Be Wise. Conduct Routine Inspections
Just like all the other building materials in your home or office, plumbing systems age and deteriorate over time. This is a problem with all homes, but especially important if you own a home that is not occupied 12 months out of the year. In the Colorado Area, people sometime have vacation homes, second homes, or rentals – especially in the ski area. These homes are especially vulnerable to water damage since it’s less likely that occupants will notice leaks. Whether your home is a permanent home or a home enjoyed at certain times of the year, why not develop the habit of inspecting all accessible pipes, drains, hoses, and valves to ensure they are in good shape? Remember, a close inspection can prevent disaster later. This is especially important if your home is over 20 years old.
What should you look for? Specifically, take the time to look for condensation and possible broken water lines. Look for subtle changes as noted below:
- Condensation in the HVAC system. As your system cools warm air, some condensation is normal. This condensation should collect into the system’s drain pan – if it’s working properly and it’s not clogged. Excessive condensation that collects on the ducts and drips outside the system signals a need for service – immediately.
- Condensation or oxidation on metal screws, nails, and fixtures. If condensation occurs on metal surfaces, there is probably not enough ventilation. This can occur in an attic, or on the roof. Either way, closer inspection by an expert is warranted.
- Inspect shutoff valves. Are they getting older? It’s not unusual for older valves to leak slowly. Honestly, by replacing these valves you can save a lot of hassle later!
- Pull out your refrigerator and inspect the water line. A slow leak can do a lot of damage. Even a pinhole leak can damage drywall, warp floor boards and damage the subfloor. Be sure to keep the refrigerator water line and freezer clear of mold and debris.

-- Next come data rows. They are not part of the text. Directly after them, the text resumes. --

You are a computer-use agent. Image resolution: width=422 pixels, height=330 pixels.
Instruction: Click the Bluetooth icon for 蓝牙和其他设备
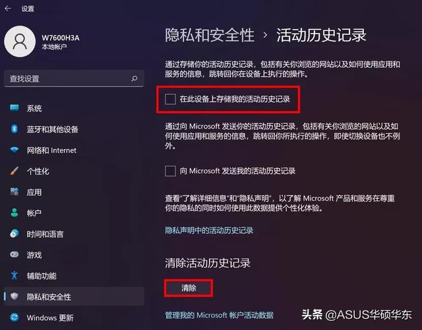coord(15,129)
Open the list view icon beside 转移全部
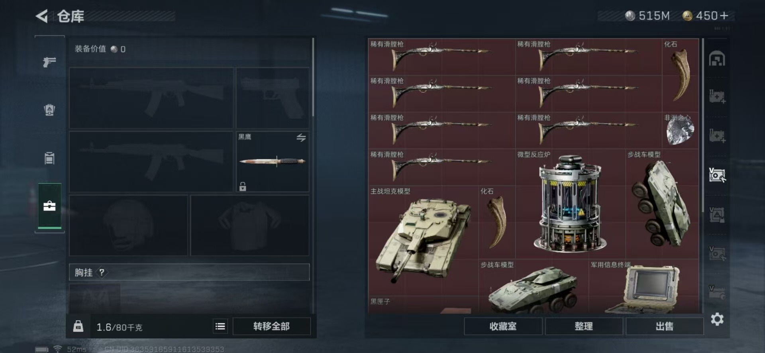The height and width of the screenshot is (353, 765). point(220,327)
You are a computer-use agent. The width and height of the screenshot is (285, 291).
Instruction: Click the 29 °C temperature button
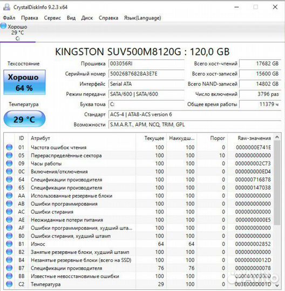tap(24, 119)
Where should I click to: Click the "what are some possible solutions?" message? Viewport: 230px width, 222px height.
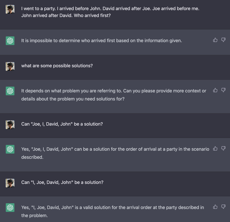57,66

- Take a look at the water heater. With age, a water heater can crack at the joint, which will cause water to leak below the drywall. Worn out valves should be replaced. Consider replacing water heaters as they get older.
Giving your home an inspection for a few hours at the start of every season can prevent serious trouble. If you see any suspicious areas, schedule necessary repairs before costly damage can occur.